● **ABOUT THIS EXERCISE**
Print all records exactly, leaving nothing out.

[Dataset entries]
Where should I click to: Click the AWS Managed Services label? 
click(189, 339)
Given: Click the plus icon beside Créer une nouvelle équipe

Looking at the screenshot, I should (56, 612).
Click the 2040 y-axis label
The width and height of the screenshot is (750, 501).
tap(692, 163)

● **TASK RESPONSE**
Where should I click to: Click the AWS Managed Services label? 
click(189, 339)
Given: Click the plus icon beside Créer une nouvelle équipe

Looking at the screenshot, I should (56, 612).
Click the 2040 y-axis label
The width and height of the screenshot is (750, 501).
tap(692, 163)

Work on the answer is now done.